**INSTRUCTIONS TO FOLLOW:** Working from the top of the records below, reproduce each line exactly, ending once you have written the line containing "kclily (92, 1988)".

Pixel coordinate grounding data
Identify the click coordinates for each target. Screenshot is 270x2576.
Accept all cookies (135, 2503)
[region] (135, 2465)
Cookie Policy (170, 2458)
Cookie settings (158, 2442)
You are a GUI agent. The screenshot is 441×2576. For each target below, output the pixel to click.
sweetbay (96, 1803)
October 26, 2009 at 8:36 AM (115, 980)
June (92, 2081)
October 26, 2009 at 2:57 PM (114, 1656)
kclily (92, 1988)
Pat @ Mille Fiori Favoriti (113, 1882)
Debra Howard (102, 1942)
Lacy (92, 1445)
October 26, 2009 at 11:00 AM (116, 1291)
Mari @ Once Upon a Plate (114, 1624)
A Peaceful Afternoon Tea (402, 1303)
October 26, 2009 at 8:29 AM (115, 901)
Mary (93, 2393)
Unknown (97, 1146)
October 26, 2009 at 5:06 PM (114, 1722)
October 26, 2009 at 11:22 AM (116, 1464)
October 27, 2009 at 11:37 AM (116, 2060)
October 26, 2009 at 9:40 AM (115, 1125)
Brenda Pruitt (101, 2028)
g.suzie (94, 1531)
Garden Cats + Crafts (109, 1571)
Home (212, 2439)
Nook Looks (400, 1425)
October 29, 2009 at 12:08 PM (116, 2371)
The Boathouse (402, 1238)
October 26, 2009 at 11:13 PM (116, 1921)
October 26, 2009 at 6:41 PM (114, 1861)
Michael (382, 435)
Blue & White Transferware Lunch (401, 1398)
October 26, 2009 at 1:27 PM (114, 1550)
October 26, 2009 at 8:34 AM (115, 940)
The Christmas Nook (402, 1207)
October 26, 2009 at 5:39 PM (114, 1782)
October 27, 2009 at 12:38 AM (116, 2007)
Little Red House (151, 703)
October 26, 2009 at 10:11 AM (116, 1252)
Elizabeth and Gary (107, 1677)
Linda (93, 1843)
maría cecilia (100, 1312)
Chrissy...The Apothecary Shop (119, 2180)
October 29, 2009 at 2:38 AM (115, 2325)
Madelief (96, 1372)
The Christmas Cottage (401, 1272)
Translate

**RESPONSE BOX:**
Identify the click coordinates for each target. Screenshot is 270x2576.
Accept all cookies (135, 2503)
[region] (135, 2465)
Cookie Policy (170, 2458)
Cookie settings (158, 2442)
You are a GUI agent. The screenshot is 441×2576. For each target below, output the pixel to click.
sweetbay (96, 1803)
October 26, 2009 at 8:36 AM (115, 980)
June (92, 2081)
October 26, 2009 at 2:57 PM (114, 1656)
kclily (92, 1988)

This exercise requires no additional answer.